Donating your time isn’t just good for your community. New research suggests it may improve health markers—like blood pressure and mood—as much as certain prescription treatments.
Most people volunteer because it feels like the right thing to
do. But did you know that helping others triggers measurable physical changes throughout your body, including in your brain? The benefits of volunteering have been found to mirror the effects of antidepressants. Scientists have named it “the helper’s high.”
When you donate time to a cause, you activate the same brain regions responsible for pleasure and reward. Dopamine floods your system. And unlike fleeting happiness from shopping or scrolling, this boost motivates more helping behavior, creating a self-reinforcing cycle of well-being.
Health Benefits You Can Measure
Recent research on volunteering reads like a scientific breakthrough. Carnegie Mellon University found that older adults who regularly volunteer about four hours per week have a 40% lower risk of developing high blood pressure over the next four years than nonvolunteers. To put that into perspective, that’s comparable to the protective effect of prescription blood pressure medications—without the side effects.

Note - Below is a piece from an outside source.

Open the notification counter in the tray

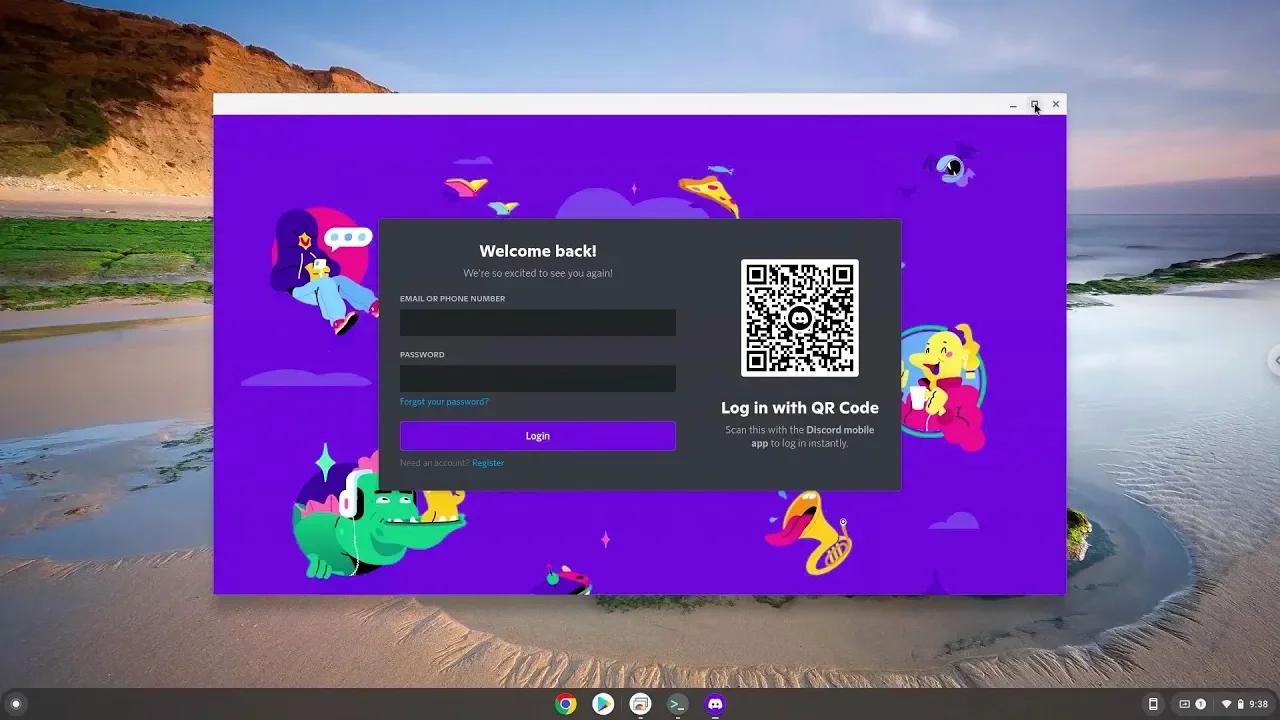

And the benefits don’t stop there. According to the National Institutes of Health, volunteers report better mood, lower stress, and greater sense of purpose.
The US Surgeon General calls loneliness an epidemic—half of American adults experience it, raising their risk of heart disease, stroke, dementia, and depression. Volunteering provides a direct countermeasure by creating meaningful relationships built around shared purpose.
Time You Get Back
Researchers note that donating time changes your perception of it. You feel like you have more.
A 2012 study found that people who spent time helping others felt more time-rich than others who don’t. The reason? Helping others builds what researchers call “self-efficacy”—proof that you can make things happen.
Volunteers consistently feel less rushed—not because they have fewer responsibilities but because helping others creates a sense of capability and accomplishment.
A Healthier Community
Volunteering has also been shown to be viral. When you help at a food bank or walk dogs at a shelter, you’re not just serving—you’re modeling service. Research has proven that simply seeing someone help another person makes us more likely to do something altruistic ourselves.
This matters because 94% of volunteers say helping others improves their mood, according to UnitedHealth Group. Your better mood leads to better relationships. Those relationships lead to reduced community isolation. Less isolation leads to lower disease risk across entire neighborhoods.
Where to Start
When you desire to serve others, the entry barrier is remarkably low. You don’t need special skills or major time commitments. Start by searching online for local volunteer projects—many people discover opportunities they never knew existed.
The science of gratitude offers a final compelling reason: Helping others shifts your perspective. When you serve, you gain appreciation for what you have while simultaneously creating a “social glue”—it inspires generosity, strengthens relationships, and helps people find, remind, and bind social connections.
A Prescription You Write Yourself
Lower blood pressure. Reduced stress. Better mood. Decreased inflammation. Higher self-esteem. More time. Deeper relationships. Volunteering delivers on all fronts.
When you help, you heal. When you give, you gain. The research proves this long-understood wisdom: The fastest way to enhance your own life is to stop focusing on it and focus on someone else’s instead.